▸ Selected passage:
┌──
Federal health officials are using an administrative simplification rule to propose delaying by one year the implementation of new diagnosis coding sets used for billing medical services.
ICD-10 diagnosis codes would be required for billing physician services starting on Oct. 1, 2014, according to the April 9 proposed rule from the Dept. of Health and Human Services. Currently, doctors and hospitals use the ICD-9 standard, which contains far fewer individual codes but also permits less specificity when making diagnoses. The proposed rule is expected to be finalized this year after a 30-day comment period.
The American Medical Association led the movement to push off the ICD-10 implementation deadline, citing concerns about doctors’ ability to be compliant by Oct. 1, 2013. The substantial number of new codes that must be learned, combined with initial problems with implementing the new 5010 electronic transaction standards that are a prerequisite for taking on the new code sets, presented a substantial burden for physician offices, the AMA said.
Physicians also were being asked to meet several other quality and health information technology initiatives at the same time as the coding upgrade, including adoption of electronic health records and participation in the physician quality reporting system. The October 2013 deadline would have come at a particularly inopportune time, the Association has said.
└──
▸ What you need to do:
1 – Render this sentence from the article on the ICD-10 coding delay into Spanish: "Currently, doctors and hospitals use the ICD-9 standard, which contains far fewer individual codes but also permits less specificity when making diagnoses."
2 – Write the next paragraph of the article on the ICD-10 coding delay, picking up after its final sentence.

▸ Source records:
┌──
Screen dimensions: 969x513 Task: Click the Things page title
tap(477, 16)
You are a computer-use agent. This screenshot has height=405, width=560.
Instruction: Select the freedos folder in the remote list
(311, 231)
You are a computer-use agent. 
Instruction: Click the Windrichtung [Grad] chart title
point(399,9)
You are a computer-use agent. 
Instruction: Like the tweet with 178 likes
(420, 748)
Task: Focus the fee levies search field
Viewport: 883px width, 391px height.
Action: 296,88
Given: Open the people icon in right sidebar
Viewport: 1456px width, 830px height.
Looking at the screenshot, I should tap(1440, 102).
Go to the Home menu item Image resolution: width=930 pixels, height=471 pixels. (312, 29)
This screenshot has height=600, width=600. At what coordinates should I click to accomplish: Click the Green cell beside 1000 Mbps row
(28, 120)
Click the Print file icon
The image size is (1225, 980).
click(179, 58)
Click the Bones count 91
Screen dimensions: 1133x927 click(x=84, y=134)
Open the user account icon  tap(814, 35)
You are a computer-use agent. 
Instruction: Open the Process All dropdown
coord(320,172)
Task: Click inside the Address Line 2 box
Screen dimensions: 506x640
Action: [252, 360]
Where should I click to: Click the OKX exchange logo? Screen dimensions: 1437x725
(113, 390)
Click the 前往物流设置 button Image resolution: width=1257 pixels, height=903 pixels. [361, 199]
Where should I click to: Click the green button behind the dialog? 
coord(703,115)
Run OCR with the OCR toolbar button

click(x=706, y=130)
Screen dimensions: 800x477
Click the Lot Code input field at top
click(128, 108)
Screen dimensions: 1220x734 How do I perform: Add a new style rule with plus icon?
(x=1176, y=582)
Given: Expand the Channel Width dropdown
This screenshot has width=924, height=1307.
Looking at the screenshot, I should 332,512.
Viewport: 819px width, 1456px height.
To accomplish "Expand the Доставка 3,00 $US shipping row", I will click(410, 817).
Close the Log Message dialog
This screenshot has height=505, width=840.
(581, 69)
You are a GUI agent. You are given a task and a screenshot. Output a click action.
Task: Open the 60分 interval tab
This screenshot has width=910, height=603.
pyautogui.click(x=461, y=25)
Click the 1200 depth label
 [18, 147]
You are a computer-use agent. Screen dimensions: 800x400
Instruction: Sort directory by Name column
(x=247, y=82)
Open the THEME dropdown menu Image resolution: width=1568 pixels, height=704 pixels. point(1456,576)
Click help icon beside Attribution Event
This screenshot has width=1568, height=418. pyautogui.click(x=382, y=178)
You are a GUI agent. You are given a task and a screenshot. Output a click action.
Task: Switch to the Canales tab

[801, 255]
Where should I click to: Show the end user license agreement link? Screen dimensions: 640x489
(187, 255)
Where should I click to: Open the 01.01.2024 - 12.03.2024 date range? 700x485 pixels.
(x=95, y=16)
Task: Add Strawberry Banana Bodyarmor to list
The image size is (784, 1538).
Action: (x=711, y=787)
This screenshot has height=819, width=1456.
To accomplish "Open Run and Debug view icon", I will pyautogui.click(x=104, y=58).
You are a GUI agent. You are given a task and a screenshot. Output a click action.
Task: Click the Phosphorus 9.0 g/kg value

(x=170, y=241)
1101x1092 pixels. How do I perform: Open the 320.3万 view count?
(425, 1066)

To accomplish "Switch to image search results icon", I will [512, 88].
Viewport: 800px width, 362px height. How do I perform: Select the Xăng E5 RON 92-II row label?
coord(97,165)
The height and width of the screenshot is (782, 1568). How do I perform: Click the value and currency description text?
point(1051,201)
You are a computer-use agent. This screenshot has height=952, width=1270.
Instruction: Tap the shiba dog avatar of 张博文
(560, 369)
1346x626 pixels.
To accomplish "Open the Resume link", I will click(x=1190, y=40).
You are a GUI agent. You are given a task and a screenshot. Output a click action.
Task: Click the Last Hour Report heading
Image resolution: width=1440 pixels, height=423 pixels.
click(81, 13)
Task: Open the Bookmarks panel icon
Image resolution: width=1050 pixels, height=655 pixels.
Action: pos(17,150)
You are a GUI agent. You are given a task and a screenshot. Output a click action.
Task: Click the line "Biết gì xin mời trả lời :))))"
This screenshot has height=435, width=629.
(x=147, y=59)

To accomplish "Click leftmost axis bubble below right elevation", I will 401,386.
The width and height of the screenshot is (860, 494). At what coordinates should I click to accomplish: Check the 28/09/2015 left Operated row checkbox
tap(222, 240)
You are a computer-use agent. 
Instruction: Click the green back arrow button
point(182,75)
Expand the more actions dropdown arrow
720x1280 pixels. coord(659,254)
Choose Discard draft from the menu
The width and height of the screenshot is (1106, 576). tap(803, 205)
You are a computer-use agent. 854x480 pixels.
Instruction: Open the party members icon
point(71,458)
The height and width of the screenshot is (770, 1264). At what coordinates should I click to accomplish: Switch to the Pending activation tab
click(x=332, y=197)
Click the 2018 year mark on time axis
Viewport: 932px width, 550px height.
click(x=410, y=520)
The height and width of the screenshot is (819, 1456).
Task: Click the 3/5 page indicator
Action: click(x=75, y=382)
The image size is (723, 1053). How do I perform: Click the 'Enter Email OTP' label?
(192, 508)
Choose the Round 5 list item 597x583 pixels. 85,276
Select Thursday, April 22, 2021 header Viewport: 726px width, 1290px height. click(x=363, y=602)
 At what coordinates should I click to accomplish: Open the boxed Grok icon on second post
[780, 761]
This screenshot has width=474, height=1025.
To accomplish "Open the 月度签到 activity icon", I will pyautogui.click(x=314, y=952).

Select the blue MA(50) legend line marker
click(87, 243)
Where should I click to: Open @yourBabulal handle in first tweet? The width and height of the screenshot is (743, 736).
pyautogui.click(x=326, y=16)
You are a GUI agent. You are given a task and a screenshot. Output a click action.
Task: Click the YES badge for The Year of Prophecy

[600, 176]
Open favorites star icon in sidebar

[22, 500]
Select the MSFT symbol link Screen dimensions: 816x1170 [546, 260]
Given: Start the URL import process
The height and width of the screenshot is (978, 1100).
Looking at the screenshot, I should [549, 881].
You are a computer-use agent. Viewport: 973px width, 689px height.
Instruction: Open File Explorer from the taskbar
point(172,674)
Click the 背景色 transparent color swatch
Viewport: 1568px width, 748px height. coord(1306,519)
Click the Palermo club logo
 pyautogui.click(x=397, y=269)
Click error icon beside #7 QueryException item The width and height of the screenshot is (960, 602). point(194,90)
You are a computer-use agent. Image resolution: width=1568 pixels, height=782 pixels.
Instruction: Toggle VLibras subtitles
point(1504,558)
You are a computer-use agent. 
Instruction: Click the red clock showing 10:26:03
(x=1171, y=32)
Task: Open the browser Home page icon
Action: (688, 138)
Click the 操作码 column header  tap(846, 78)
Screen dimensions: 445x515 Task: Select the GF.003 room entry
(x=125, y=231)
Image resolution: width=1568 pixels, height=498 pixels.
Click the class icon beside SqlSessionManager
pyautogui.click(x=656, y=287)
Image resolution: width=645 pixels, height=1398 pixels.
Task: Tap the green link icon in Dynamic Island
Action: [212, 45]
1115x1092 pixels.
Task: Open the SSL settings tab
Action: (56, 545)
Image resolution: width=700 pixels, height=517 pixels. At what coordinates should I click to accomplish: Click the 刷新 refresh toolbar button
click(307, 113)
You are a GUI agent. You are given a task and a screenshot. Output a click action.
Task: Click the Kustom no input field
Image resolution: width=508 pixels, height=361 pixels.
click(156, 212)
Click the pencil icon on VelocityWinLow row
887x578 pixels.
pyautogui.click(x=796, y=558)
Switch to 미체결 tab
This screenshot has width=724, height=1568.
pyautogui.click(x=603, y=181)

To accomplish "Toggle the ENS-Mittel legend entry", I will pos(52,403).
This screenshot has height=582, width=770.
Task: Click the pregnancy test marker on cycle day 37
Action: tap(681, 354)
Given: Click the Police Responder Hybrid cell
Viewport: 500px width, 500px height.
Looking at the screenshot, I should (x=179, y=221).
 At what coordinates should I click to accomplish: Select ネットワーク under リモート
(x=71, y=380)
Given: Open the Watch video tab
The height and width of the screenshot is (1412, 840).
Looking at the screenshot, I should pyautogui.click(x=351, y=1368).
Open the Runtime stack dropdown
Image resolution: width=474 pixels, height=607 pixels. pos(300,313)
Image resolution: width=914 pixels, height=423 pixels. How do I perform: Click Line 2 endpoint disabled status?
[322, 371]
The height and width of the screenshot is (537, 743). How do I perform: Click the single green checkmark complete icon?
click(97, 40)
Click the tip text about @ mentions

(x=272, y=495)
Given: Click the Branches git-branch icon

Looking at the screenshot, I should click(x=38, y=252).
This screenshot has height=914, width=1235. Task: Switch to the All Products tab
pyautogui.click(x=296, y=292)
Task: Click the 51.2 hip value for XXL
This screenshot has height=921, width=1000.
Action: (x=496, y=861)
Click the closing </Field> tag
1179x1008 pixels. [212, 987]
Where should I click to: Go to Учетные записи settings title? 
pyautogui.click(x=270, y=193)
└──
▸ Outputs by task:
1 – Actualmente, los médicos y los hospitales utilizan el estándar ICD-9, que contiene muchos menos códigos individuales, pero que también permite menos especificidad al establecer diagnósticos.

2 –
Marilyn Tavenner, acting administrator of the Centers for Medicare & Medicaid Services, signaled to physicians that HHS was re-evaluating the ICD-10 deadline during the AMA National Advocacy Conference in Washington on Feb. 14, but she did not indicate how long the implementation delay would be. The proposed rule formalizes the one-year delay and a plan to establish a unique identifier for health plans.
The proposed rule is the latest in a series of administrative simplification policies authorized by the national health system reform law. HHS estimates that cutting red tape for health professionals and plans will save them up to $4.6 billion in administrative costs during the next decade.
Requiring each health plan to have a single, unique identifier is designed to eliminate problems that arise when plans and other third-party administrators use different identifiers that lack a standard length or format. This can result in processing, payment or eligibility mix-ups, HHS said.
“These important simplifications will mean doctors can spend less time filling out forms and more time seeing patients,” HHS Secretary Kathleen Sebelius said in a statement.